◆ **Task statement**:
From the first line of the data below, copy each line up to the one containing "Given: Open the apollo-books-otel entity link", and include that line too.
____
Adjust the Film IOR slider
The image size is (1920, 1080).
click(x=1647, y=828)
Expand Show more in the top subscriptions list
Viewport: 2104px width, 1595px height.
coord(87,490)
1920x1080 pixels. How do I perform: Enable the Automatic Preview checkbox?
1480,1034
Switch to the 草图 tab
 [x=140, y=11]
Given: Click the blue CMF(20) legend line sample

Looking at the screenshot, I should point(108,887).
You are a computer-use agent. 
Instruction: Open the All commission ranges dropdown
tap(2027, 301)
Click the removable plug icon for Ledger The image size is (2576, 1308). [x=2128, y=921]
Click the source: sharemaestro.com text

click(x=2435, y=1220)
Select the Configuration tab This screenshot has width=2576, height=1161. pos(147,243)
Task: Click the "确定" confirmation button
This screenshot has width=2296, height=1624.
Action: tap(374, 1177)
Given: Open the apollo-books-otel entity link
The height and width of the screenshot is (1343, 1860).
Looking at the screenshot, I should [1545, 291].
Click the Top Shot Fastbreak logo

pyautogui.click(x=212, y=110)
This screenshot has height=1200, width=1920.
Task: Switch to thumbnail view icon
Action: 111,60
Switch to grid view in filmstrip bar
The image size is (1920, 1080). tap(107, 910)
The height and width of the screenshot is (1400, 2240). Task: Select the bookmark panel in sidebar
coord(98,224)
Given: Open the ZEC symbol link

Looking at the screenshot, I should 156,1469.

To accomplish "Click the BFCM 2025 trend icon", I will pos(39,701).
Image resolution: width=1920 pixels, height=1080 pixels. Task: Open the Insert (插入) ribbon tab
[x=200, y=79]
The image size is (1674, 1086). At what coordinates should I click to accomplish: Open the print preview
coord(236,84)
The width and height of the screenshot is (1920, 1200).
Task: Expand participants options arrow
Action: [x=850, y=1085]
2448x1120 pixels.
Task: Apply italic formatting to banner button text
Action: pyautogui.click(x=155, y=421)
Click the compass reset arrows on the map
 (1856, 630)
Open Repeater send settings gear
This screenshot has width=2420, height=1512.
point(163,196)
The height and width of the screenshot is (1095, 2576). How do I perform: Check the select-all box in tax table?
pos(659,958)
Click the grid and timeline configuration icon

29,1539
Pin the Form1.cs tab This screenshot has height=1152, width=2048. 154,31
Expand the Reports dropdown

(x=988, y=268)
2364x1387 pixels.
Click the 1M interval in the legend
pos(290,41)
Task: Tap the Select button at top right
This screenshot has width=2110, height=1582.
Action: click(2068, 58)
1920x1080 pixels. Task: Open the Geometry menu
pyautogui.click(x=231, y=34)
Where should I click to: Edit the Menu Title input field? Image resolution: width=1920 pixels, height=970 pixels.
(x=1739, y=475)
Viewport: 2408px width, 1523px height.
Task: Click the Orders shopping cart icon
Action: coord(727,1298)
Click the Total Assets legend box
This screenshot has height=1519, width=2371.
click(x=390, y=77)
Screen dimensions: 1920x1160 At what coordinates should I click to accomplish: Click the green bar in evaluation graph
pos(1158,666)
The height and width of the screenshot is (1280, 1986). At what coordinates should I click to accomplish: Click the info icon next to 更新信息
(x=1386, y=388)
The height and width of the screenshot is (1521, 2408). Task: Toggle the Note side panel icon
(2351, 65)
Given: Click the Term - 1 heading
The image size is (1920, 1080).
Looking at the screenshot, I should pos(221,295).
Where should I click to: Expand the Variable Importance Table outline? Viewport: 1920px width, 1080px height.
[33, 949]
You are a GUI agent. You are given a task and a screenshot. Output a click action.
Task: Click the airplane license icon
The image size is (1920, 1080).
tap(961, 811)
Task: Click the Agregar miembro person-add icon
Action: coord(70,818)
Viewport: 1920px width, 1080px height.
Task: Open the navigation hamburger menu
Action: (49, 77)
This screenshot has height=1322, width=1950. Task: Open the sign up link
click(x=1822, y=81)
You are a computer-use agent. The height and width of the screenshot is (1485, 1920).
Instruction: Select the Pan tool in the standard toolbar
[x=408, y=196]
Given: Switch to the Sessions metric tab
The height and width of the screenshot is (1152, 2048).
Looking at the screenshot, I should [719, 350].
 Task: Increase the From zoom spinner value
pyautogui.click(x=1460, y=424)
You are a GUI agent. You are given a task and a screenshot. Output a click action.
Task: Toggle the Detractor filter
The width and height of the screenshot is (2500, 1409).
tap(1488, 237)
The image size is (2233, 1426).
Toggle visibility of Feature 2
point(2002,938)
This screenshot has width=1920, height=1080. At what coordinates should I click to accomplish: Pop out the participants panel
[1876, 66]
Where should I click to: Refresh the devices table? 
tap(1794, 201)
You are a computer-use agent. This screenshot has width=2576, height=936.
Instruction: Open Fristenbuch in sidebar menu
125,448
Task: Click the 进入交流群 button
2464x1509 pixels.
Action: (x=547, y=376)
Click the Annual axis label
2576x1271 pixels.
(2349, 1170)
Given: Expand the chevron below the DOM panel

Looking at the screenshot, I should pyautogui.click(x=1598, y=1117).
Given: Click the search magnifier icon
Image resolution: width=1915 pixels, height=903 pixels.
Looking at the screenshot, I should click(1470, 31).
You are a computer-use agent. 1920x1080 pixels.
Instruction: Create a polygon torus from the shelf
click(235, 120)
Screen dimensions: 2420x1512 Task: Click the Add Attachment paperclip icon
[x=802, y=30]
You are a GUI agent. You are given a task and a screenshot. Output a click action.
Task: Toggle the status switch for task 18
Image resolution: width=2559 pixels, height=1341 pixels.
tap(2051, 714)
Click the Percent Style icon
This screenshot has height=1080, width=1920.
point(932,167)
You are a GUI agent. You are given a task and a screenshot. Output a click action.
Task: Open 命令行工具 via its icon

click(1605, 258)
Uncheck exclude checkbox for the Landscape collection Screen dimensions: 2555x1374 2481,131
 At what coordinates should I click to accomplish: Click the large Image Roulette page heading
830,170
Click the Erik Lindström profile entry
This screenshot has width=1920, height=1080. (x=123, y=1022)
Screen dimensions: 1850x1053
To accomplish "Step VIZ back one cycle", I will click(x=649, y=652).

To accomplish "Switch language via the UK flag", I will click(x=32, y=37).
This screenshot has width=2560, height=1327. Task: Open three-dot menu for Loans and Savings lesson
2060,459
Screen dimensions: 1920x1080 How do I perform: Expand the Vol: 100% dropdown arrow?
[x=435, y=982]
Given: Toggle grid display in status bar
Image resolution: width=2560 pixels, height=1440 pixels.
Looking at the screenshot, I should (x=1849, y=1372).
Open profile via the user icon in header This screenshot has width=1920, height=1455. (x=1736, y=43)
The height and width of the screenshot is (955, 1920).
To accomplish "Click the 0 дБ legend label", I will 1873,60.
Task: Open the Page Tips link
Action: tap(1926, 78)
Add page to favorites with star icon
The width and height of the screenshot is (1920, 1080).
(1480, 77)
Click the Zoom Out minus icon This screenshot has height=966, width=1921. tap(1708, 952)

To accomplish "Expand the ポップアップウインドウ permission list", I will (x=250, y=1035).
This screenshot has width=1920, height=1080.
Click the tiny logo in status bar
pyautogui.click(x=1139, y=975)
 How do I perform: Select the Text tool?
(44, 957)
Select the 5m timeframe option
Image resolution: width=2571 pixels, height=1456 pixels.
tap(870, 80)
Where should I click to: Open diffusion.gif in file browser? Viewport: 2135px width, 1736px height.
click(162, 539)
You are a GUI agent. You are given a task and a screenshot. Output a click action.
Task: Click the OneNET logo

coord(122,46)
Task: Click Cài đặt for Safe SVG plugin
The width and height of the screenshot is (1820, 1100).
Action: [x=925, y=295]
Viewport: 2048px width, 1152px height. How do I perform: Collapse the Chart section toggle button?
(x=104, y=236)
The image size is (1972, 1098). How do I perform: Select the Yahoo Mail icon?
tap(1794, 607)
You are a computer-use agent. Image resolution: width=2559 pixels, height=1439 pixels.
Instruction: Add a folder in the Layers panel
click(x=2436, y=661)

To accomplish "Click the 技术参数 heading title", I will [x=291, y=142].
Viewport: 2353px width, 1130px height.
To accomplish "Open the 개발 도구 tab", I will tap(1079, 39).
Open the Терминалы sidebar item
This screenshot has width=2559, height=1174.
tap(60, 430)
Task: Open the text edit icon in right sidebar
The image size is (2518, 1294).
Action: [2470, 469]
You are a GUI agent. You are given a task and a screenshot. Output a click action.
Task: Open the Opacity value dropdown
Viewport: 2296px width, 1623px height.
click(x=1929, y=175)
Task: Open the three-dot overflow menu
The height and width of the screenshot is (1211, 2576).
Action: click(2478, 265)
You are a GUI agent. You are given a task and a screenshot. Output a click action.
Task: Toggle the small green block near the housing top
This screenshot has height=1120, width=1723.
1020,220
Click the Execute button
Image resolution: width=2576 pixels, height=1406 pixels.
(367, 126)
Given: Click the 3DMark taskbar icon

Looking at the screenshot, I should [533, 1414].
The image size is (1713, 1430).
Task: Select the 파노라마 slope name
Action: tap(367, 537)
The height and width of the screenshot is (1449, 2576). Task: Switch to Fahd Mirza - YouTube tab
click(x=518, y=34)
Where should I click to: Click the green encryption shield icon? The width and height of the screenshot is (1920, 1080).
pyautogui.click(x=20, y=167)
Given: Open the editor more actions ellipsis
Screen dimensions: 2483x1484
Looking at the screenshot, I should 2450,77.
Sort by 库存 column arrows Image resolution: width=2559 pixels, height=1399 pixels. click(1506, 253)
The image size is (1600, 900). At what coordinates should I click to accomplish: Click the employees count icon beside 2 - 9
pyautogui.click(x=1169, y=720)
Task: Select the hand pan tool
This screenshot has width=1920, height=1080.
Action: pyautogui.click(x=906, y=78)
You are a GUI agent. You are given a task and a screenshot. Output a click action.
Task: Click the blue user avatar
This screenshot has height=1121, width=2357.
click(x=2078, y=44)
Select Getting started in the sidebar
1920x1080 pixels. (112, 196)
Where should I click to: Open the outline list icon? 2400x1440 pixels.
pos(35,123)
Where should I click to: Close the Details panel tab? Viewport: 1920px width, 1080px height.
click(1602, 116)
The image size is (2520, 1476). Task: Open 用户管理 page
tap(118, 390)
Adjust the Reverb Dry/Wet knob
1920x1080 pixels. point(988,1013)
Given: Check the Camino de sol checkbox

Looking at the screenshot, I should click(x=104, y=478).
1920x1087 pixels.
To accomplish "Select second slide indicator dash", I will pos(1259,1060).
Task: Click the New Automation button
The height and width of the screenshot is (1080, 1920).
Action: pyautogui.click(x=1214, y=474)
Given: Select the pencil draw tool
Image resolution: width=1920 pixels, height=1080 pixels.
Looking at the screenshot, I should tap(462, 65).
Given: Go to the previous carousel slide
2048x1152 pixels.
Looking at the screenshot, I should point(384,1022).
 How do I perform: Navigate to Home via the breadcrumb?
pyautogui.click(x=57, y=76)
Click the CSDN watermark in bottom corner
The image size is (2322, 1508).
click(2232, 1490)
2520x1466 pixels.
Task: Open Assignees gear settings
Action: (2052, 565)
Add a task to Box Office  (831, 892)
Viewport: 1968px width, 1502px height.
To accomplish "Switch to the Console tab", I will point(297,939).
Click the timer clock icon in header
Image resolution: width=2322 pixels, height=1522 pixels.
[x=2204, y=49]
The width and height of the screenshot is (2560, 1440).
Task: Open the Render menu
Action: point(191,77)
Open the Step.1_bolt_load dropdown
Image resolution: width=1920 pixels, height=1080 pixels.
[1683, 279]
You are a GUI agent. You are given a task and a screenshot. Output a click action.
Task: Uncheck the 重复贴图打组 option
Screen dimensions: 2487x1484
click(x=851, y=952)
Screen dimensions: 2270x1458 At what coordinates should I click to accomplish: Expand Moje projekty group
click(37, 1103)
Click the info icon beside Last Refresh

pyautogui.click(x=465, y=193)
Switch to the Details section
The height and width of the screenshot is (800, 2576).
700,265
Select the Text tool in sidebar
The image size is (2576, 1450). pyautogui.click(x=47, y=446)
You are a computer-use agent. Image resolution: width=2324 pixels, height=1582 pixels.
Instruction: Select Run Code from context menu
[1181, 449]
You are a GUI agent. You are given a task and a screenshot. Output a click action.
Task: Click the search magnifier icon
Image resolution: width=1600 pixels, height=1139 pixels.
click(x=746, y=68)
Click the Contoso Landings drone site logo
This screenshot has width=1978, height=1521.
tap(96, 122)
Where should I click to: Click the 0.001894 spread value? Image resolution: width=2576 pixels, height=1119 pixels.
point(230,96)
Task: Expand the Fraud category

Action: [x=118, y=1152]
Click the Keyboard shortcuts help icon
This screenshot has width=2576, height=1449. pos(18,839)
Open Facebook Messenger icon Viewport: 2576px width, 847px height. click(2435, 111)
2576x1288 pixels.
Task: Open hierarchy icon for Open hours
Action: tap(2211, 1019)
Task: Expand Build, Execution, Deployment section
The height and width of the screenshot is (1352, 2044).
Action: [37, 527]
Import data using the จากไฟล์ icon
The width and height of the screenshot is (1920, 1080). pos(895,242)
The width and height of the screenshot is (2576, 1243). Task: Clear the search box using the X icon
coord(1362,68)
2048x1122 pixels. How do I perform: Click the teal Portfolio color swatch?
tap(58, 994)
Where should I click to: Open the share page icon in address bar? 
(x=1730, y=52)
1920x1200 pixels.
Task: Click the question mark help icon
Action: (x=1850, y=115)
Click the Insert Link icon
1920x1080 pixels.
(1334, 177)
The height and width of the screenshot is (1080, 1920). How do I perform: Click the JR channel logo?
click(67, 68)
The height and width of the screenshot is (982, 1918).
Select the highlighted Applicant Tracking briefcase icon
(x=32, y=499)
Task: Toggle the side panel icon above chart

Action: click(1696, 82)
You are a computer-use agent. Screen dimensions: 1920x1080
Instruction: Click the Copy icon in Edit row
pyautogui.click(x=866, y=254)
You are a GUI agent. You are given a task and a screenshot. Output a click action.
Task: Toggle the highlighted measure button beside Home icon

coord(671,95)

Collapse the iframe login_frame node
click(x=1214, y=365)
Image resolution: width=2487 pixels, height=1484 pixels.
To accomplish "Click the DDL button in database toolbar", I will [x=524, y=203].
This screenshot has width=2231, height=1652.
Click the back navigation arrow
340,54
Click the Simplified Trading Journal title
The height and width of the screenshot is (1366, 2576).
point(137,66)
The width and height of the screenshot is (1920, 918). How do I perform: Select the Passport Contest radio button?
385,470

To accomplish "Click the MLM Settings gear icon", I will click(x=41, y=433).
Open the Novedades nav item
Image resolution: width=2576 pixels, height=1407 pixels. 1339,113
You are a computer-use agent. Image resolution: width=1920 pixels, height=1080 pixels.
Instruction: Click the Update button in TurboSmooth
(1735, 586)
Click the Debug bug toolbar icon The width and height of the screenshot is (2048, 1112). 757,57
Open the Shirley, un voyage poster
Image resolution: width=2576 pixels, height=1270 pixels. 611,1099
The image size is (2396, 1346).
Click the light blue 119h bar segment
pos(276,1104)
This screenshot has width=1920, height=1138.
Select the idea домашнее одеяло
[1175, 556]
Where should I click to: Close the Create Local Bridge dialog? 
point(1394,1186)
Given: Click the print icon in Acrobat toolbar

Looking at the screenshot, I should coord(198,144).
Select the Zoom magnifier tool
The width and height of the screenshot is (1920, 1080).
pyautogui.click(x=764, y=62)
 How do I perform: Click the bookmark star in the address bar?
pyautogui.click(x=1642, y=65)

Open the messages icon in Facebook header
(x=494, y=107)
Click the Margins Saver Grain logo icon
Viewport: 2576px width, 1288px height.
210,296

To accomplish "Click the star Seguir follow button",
____
◆ **Written reply**:
Adjust the Film IOR slider
The image size is (1920, 1080).
click(x=1647, y=828)
Expand Show more in the top subscriptions list
Viewport: 2104px width, 1595px height.
coord(87,490)
1920x1080 pixels. How do I perform: Enable the Automatic Preview checkbox?
1480,1034
Switch to the 草图 tab
 [x=140, y=11]
Given: Click the blue CMF(20) legend line sample

Looking at the screenshot, I should point(108,887).
You are a computer-use agent. 
Instruction: Open the All commission ranges dropdown
tap(2027, 301)
Click the removable plug icon for Ledger The image size is (2576, 1308). [x=2128, y=921]
Click the source: sharemaestro.com text

click(x=2435, y=1220)
Select the Configuration tab This screenshot has width=2576, height=1161. pos(147,243)
Task: Click the "确定" confirmation button
This screenshot has width=2296, height=1624.
Action: tap(374, 1177)
Given: Open the apollo-books-otel entity link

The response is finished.